Heat shock protein 70 kDa (HSP70) mRNA expression was elevated in the high FE breast muscle (Figure 1F). This upregulation could have a positive effect in muscle as HSP70 maintains muscle fiber integrity and enhances muscle regeneration and recovery from damage (Senf, 2013). In mitochondria, HSP70 is also responsible for correct folding and assembly of nuclear-encoded proteins targeted for import into the mitochondria where they assemble with mitochondrial DNA encoded proteins as components of the mitochondrial electron transport chain (Truscott et al., 2003) and an important chaperone for mitochondrial DNA-encoded proteins (Hermann et al., 1994). Previously, we reported that HSP90 gene expression was elevated in muscle of the low FE phenotype and hypothesized this elevation was a response to higher oxidative stress in these animals (Bottje et al., 2012), whereas HSPB2 (heat shock p27 kDa protein 2) protein expression was elevated in the high FE breast muscle (Kong et al., 2016). Thus, there appears to be distinct differences in expression of different members of the family of heat shock proteins in the high and low FE phenotypes.

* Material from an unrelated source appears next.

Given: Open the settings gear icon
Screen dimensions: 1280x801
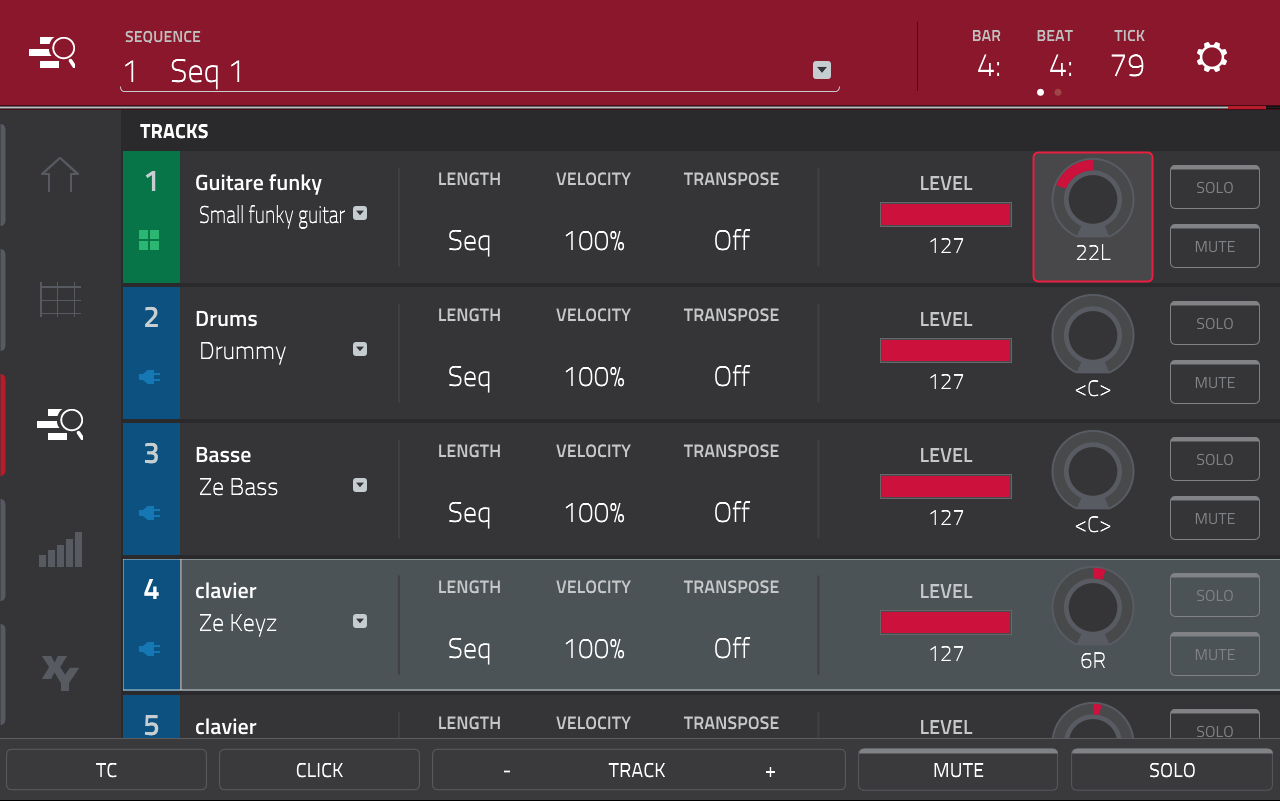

Neutrophil cytosolic factor 2 (NCF2) encodes a subunit of NADPH/NADH oxidase and is a critical component of NADPH oxidase 2 (NOX2) (Ferreira and Laitano, 2016). NCF2 was elevated in high FE breast muscle in the present study (Figure 1G) which concurs with findings in commercial broilers (Zhou et al., 2015). NOX2 generates superoxide in the sarcoplasmic reticulum and is a major source of oxidative stress in muscle (Dikalov, 2011; Ferreira and Laitano, 2016). NADPH oxidase also functions in the generation of superoxide in neutrophils during phagocytosis. NOX2 is a downstream target of nuclear factor erythroid 2-like 2 (NFE2L2) that coordinates antioxidant response to oxidative stress by activating expression of genes that contain an antioxidant response element in their promoter regions (e.g., Kobayashi et al., 2004, 2006). From downstream target expression analysis, NFE2L2 was predicted to be activated in animals with high FE (Zhou et al., 2015; Kong et al., 2016). Zhou et al. (2015) hypothesized that the increased expression of NCF2 was associated with muscle remodeling and hypertrophy in the high FE commercial broiler. Thus, the elevation of NCF2 could have a positive effect on muscle development in the high FE phenotype.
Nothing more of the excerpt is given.